** START EXERCISE MATERIAL **

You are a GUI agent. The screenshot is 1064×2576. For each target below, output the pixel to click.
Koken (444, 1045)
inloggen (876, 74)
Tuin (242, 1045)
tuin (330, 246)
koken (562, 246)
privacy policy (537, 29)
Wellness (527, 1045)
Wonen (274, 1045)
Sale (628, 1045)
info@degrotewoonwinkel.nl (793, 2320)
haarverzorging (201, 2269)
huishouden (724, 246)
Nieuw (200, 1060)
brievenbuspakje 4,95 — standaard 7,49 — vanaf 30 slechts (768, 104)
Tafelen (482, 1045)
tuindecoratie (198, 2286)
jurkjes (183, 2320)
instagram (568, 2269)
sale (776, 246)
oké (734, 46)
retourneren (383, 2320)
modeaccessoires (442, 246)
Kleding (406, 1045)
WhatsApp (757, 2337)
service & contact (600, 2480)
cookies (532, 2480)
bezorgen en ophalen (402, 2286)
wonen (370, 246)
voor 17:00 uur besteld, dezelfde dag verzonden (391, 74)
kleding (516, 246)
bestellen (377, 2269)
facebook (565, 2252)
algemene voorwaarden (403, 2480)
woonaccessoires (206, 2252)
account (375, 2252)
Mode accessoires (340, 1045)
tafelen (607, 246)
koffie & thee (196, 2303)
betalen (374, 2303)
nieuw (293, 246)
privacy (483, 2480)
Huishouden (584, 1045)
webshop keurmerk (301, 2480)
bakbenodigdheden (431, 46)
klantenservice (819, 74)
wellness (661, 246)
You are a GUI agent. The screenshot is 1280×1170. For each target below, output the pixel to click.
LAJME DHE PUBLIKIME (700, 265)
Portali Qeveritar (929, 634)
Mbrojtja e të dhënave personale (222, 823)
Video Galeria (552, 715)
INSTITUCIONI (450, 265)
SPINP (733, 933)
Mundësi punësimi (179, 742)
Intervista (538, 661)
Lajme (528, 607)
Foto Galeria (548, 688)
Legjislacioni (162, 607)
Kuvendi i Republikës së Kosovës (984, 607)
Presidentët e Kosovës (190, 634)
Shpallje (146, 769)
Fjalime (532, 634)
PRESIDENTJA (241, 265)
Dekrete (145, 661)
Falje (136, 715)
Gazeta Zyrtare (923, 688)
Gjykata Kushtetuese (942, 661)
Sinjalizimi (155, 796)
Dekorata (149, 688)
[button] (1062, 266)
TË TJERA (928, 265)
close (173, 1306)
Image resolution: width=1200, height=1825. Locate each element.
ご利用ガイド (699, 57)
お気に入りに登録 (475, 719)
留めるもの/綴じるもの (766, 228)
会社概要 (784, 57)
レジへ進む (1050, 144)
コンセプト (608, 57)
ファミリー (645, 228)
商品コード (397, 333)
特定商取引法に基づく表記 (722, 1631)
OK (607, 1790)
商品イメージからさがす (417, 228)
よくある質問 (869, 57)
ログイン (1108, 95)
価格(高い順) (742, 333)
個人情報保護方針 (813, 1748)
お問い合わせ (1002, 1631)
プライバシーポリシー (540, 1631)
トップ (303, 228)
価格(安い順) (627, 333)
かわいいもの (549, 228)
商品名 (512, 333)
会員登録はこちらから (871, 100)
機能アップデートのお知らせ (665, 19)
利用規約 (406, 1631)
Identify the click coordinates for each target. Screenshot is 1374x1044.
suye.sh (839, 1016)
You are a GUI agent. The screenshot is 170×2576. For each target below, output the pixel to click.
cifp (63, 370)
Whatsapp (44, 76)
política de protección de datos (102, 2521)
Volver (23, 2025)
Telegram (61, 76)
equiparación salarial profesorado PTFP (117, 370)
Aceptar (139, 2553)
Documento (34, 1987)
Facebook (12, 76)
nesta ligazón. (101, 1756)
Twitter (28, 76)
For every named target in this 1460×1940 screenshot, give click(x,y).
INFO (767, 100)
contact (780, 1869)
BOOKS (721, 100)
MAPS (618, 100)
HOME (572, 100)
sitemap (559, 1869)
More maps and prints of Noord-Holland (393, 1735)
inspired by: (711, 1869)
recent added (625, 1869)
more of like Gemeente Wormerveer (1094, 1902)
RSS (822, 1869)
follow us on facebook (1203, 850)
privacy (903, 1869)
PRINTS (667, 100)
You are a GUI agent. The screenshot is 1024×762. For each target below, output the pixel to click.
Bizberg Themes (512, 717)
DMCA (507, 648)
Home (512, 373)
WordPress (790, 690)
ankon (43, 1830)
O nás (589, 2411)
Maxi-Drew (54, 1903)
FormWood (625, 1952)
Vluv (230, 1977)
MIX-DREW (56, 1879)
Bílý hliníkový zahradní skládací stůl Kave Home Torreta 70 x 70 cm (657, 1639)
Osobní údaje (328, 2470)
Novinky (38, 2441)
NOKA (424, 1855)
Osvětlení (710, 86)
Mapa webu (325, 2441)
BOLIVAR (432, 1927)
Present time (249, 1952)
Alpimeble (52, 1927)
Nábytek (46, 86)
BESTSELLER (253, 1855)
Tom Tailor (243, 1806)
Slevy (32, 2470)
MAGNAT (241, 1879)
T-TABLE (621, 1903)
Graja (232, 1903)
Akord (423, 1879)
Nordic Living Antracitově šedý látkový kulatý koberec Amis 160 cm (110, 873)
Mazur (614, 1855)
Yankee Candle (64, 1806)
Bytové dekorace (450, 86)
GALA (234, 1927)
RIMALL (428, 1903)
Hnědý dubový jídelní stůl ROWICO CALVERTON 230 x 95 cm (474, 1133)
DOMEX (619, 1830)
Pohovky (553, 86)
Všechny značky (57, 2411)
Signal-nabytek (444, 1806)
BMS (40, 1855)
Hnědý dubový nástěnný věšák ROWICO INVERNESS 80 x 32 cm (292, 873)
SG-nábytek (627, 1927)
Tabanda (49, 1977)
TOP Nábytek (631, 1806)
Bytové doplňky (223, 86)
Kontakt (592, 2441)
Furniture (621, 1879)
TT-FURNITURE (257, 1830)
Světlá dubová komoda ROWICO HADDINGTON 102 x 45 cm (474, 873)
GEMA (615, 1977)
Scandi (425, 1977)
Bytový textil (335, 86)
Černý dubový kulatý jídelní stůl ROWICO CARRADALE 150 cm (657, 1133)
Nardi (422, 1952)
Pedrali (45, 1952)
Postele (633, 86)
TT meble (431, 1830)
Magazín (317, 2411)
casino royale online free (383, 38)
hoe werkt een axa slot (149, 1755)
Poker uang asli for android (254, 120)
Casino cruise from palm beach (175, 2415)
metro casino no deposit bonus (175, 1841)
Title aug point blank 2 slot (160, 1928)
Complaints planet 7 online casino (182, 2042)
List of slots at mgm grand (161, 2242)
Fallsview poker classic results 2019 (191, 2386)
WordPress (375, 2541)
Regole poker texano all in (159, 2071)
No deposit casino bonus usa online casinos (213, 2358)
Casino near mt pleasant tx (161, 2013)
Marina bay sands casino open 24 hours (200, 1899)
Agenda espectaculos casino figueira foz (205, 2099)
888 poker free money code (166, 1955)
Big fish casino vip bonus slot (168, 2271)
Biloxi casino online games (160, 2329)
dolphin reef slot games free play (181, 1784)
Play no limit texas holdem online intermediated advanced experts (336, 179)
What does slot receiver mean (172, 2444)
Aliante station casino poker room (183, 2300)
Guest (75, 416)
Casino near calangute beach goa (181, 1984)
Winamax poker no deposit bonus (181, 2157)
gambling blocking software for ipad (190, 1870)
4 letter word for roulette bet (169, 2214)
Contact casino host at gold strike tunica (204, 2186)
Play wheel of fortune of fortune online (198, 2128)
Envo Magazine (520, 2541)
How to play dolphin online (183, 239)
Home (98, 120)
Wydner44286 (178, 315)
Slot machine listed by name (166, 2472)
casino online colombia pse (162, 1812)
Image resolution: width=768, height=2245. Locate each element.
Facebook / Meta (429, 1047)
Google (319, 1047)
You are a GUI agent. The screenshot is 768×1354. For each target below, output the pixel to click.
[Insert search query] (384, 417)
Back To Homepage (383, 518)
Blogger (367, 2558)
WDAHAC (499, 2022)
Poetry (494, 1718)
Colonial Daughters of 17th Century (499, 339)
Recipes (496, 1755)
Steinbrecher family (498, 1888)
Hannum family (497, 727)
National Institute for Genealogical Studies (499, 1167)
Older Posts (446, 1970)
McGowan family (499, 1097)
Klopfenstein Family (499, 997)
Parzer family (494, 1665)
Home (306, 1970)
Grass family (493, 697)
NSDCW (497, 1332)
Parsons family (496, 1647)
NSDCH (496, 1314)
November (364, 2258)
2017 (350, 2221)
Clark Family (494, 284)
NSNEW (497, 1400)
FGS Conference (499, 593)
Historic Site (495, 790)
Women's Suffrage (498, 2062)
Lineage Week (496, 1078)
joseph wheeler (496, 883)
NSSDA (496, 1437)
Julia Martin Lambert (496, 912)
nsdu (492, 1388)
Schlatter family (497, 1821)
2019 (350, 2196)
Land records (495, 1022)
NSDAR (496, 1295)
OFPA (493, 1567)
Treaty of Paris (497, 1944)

** END EXERCISE MATERIAL **

TASK BRIEF
Rewrite the records from the line containing "Recipes (496, 1755)" through the line containing "2017 (350, 2221)", keeping each item name unchanged. Multiply both coordinates in every answer by 1.9 and round to whole numbers, with halves rounded up.

FINISHED ANSWER
Recipes (942, 3335)
Steinbrecher family (946, 3587)
Hannum family (944, 1381)
National Institute for Genealogical Studies (948, 2217)
Older Posts (847, 3743)
McGowan family (948, 2084)
Klopfenstein Family (948, 1894)
Parzer family (939, 3164)
Home (581, 3743)
Grass family (937, 1324)
NSDCW (944, 2531)
Parsons family (942, 3129)
NSDCH (942, 2497)
November (692, 4290)
2017 (665, 4220)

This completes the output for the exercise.